Main reading: Yeh (2012); Leonardo (2012)
Other reading: Bonilla and Rosa (2015)
This week, we will continue our discussion of publics and counterpublics.
For reflection: What is another empirical example of a counterpublic? What do you know about it? How did you learn about it? How is the situation in which you find it similar or dissimiliar to the one described by Yeh (2012) or Leonardo (2012)?
W. E. B. DuBois writes:
A people thus handicapped [by systematic inequality] ought not to be asked to race with the world, but rather allowed to give all its time and thought to its own social problems. But alas! while sociologists gleefully count his bastards and his prostitutes, the very soul of the toiling, sweating black man is darkened by the shadow of a vast despair. (DuBois 1903, 9)

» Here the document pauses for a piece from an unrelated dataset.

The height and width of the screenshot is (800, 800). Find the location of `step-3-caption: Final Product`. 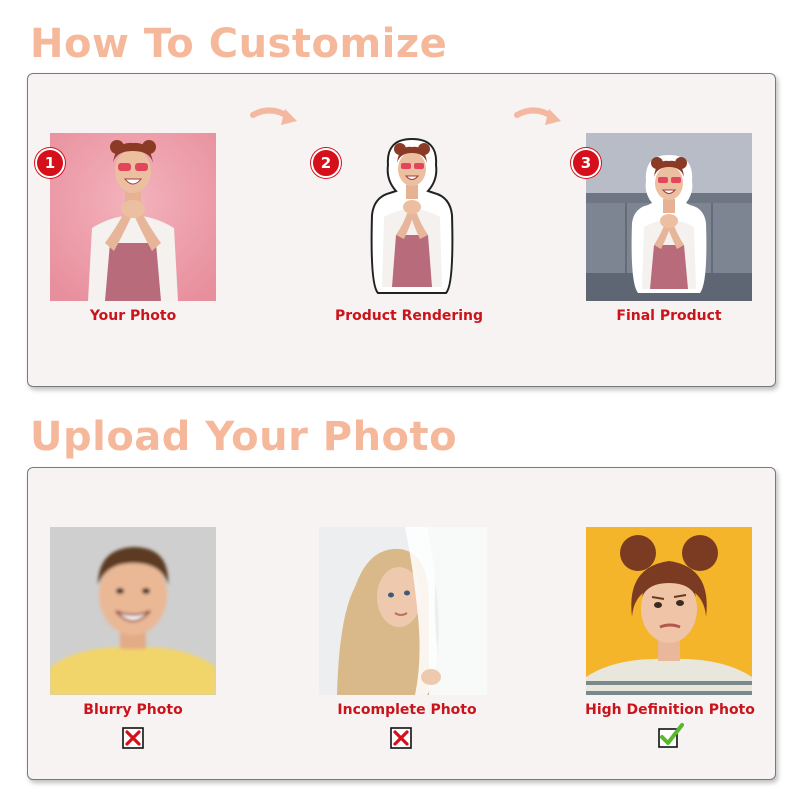

step-3-caption: Final Product is located at coordinates (669, 316).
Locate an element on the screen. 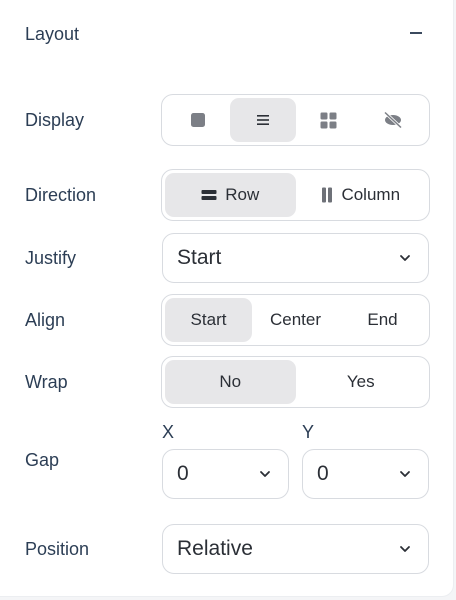 The width and height of the screenshot is (456, 600). flex-icon is located at coordinates (262, 120).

How do you interpret this? What is the vast despair?
Bonilla, Yarimar, and Jonathan Rosa. 2015. “#Ferguson: Digital Protest, Hashtag Ethnography, and the Racial Politics of Social Media in the United States.” American Ethnologist 42 (1): 4–17. https://doi.org/10.1111/amet.12112.
Du Bois, W. E. B. 1903. “Of Our Spiritual Strivings.” In The Souls of Black Folk: Essays and Sketches, 1–12. Chicago: A. C. McClurg.